Well, this is embarrassing.

Okay, well, in other news, my parents went away for a few days and the only present they brought back for me was the tea-bags from their hotel room. Fancy tea-bags, but still. I was shocked and appalled, too.

I genuinely can't remember what my purpose was with this so I'll leave it there for now. I'm sure it'll come to me at some point.

Song of the Day: Together by The Raconteurs (You want everything to be just like/ The stories that you read but never write)

A jumbled mess of thoughts

It's been a month of radio silence so I'm just going to sort of ramble incoherently for a bit, don't mind me.

I feel like 2016 is some sort of cosmic joke, and if there's a parallel universe then it must be having the best year ever where something wonderful is happening every single day just to balance out the insanity that is this year in this universe. Every time I think it can't possibly get any worse, something else happens and it's exhausting.

You know how when you were at school, and sometimes if your class had been a bit noisy or some people had been acting up or whatever, and the teacher used to tell you all off as a collective instead of singling out the troublemakers? So you'd know that you personally can't really be in trouble because you didn't do anything, but the teacher's mad and you feel guilty anyway? That's sort of how I feel about Brexit.

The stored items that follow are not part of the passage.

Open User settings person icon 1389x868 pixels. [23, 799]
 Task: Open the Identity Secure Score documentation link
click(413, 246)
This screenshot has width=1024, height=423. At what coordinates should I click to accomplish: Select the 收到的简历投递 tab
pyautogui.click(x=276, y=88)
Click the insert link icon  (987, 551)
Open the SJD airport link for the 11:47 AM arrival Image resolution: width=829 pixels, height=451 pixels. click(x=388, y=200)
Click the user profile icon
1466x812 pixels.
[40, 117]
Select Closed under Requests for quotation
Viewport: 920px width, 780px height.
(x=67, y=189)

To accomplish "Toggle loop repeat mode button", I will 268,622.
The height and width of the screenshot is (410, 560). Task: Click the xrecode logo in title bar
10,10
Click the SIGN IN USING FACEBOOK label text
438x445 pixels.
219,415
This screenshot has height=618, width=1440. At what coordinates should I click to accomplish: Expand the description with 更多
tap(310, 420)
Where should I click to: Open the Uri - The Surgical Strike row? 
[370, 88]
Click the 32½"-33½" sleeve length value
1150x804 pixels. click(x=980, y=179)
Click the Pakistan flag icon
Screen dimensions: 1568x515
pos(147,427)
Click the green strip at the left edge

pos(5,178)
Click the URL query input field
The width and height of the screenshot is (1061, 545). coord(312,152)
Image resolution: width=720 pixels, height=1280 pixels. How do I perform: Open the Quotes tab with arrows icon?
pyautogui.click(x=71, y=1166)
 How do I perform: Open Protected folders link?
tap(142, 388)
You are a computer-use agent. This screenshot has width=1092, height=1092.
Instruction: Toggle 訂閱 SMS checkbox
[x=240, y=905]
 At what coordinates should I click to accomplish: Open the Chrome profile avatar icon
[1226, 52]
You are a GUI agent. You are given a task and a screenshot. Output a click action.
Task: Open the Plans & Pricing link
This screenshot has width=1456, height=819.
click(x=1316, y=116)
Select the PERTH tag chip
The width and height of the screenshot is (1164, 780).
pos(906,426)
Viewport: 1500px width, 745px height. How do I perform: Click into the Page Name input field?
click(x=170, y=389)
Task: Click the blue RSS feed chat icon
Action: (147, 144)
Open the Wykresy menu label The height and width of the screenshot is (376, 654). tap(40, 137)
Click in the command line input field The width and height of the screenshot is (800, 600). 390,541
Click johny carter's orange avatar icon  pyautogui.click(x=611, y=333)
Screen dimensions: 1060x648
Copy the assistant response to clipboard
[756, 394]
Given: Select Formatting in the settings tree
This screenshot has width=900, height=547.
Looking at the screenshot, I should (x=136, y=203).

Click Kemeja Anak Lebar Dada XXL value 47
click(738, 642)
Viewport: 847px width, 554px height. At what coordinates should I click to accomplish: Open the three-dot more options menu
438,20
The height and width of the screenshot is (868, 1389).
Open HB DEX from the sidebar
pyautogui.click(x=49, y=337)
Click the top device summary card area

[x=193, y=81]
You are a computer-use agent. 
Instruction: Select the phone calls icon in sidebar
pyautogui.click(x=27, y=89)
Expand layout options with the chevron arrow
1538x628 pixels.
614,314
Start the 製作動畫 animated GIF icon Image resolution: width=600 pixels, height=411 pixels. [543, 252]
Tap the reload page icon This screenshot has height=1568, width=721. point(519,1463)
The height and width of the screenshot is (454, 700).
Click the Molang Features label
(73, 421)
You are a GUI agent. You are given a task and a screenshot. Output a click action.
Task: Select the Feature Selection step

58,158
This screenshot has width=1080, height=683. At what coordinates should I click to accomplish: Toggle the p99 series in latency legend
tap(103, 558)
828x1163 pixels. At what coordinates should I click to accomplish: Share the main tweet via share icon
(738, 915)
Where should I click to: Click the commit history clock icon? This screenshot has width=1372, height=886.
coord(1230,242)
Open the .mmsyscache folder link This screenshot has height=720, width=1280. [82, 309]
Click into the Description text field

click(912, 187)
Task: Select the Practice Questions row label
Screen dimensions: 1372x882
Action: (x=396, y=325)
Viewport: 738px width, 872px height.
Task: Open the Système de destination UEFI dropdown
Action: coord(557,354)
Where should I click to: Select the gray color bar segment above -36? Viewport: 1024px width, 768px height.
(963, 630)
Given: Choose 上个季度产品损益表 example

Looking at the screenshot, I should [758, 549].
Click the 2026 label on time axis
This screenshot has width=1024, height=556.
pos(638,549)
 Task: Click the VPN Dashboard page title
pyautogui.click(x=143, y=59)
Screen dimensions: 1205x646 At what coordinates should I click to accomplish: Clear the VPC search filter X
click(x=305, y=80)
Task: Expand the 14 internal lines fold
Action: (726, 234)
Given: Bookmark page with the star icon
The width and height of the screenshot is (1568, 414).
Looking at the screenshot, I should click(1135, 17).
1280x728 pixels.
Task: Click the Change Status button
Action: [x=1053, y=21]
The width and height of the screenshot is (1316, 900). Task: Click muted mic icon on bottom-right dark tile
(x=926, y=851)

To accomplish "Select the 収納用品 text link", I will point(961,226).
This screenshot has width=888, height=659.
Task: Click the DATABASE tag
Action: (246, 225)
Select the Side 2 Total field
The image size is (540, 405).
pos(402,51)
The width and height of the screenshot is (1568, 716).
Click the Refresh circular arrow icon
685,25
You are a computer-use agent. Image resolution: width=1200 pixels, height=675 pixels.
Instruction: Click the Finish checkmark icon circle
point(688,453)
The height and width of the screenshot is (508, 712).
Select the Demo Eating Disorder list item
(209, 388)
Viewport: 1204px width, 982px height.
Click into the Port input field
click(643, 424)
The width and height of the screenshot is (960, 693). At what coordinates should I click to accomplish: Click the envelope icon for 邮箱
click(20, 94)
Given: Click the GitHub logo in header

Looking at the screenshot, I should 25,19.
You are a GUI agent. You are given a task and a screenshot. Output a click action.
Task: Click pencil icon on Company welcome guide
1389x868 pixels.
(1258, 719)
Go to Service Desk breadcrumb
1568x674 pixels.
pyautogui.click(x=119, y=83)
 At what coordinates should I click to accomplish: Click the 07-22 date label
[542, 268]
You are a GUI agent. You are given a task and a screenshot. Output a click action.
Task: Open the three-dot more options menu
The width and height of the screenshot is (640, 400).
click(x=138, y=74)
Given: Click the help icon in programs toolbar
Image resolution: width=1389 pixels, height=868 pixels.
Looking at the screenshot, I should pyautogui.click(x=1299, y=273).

The sun is finally out in England but I hate it already. I really love the idea of summer, but when it actually arrives, I can't cope with it. It's too hot. I never last for too long outside, I managed about an hour yesterday before retreating indoors for a cold shower. I can't help it, I just crave the cold and darkness, like the strange little hermit I am. I grew up in Saudi Arabia, this shouldn't be happening to me. Although in fairness, we had air-conditioning in Saudi, whereas here there is no escape and the heat just encompasses everything. It's like being in a hot bath you can't get out of. I hate it. Also I'm terrible at keeping myself hydrated so that probably doesn't help (I should really work on that).

Last week, Jack went to hunt down some ice cream, and he shouted to me, "What are these things in the freezer?"
Unable to see through walls, I called back, "What things?"
"The things that look like muffins."
"The muffins, you mean?"
There was a silence before his head popped back around the corner. "Alright, Sarcasmo," he said. He calls me that a lot. I answer a lot of Jack's questions with sarcasm and eye-rolls.
"I wasn't even being sarcastic. They are literally muffins. That's why they look like muffins."
You see, sometimes Jack asks really obvious questions and I have to remind myself that I'm actually quite fond of him.

But anyway, my parents are back from their holiday, we're having a BBQ later and I'm going to drink a shandy whilst driving everyone bonkers with my complaints about how hot it is.

Song of the Day: Leave A Trace by CHVRCHES (You talk far too much for someone so unkind/ I will wipe the salt off of my skin and I'll admit that I got it wrong/ And there is grey between the lines)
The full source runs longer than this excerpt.